What is needed ->
Within the data below, copy each line where the string "agent" is found.

(Data excerpts Opens)

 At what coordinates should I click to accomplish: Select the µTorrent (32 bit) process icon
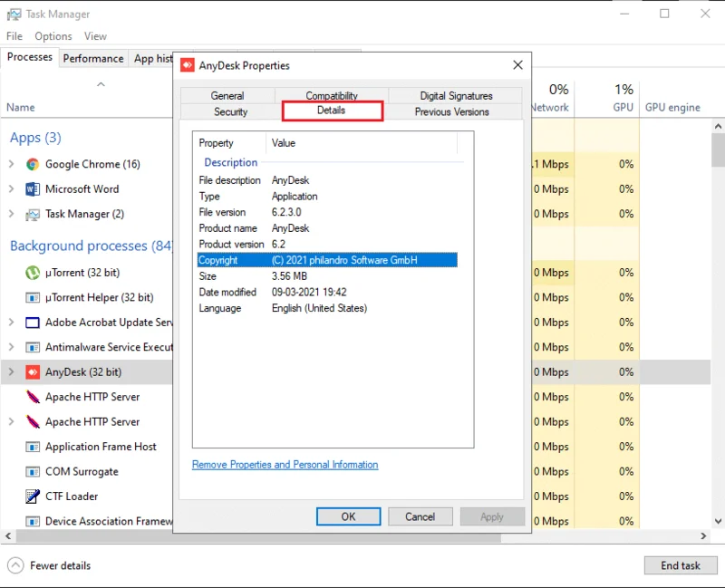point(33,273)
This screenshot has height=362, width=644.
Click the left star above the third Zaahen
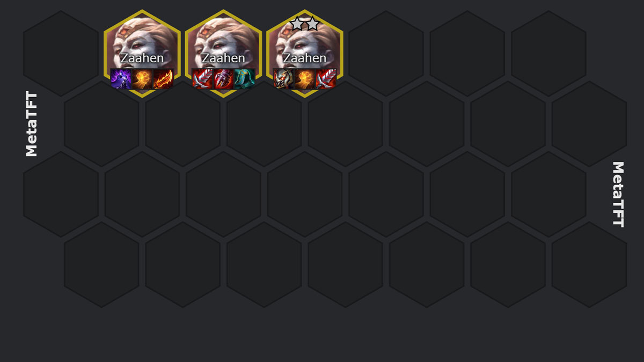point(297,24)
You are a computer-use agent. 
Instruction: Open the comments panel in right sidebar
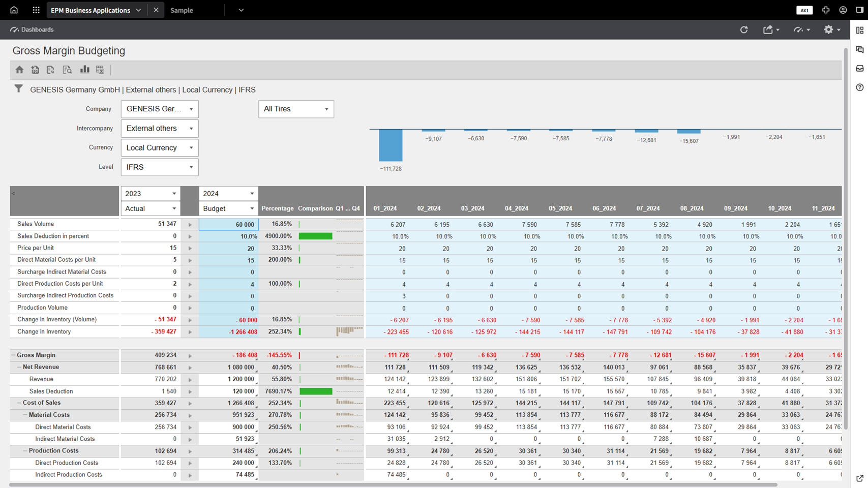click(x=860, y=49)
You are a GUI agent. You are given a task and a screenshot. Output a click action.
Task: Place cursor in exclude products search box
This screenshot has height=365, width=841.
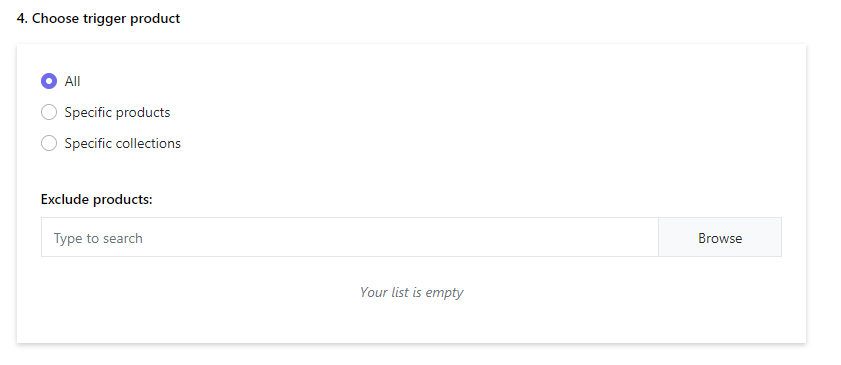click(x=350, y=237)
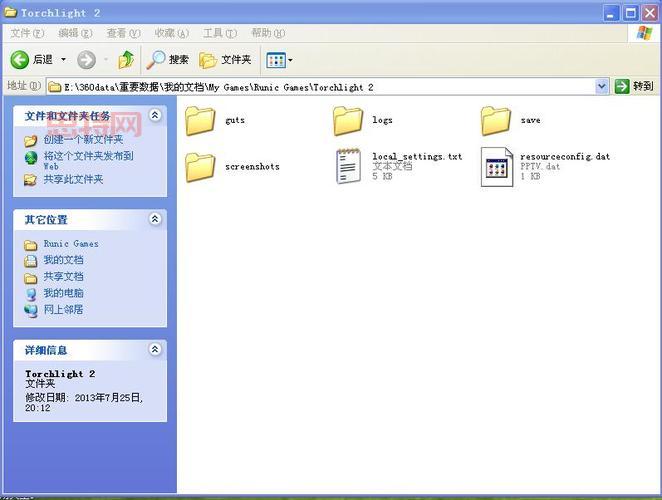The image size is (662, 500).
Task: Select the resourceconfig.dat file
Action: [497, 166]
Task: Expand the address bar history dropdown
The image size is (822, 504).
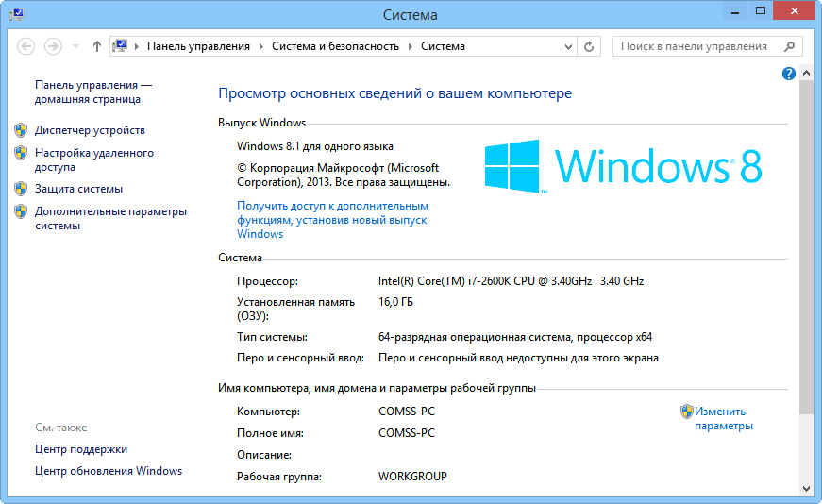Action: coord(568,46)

(Data excerpts Closes)
(Data excerpts Opens)

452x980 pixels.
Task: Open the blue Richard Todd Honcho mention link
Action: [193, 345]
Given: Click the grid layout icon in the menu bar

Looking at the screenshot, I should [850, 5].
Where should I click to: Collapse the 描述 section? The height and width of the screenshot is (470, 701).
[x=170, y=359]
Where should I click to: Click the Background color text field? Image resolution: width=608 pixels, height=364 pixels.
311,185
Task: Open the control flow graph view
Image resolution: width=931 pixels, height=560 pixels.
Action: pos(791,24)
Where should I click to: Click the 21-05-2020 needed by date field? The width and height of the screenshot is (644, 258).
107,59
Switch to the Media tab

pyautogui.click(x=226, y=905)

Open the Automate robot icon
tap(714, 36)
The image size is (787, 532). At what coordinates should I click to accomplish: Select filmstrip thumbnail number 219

(Data excerpts Closes)

Task output ->
You are a computer-use agent. 
You are a GUI agent. You are given a task and a screenshot. Output a click action.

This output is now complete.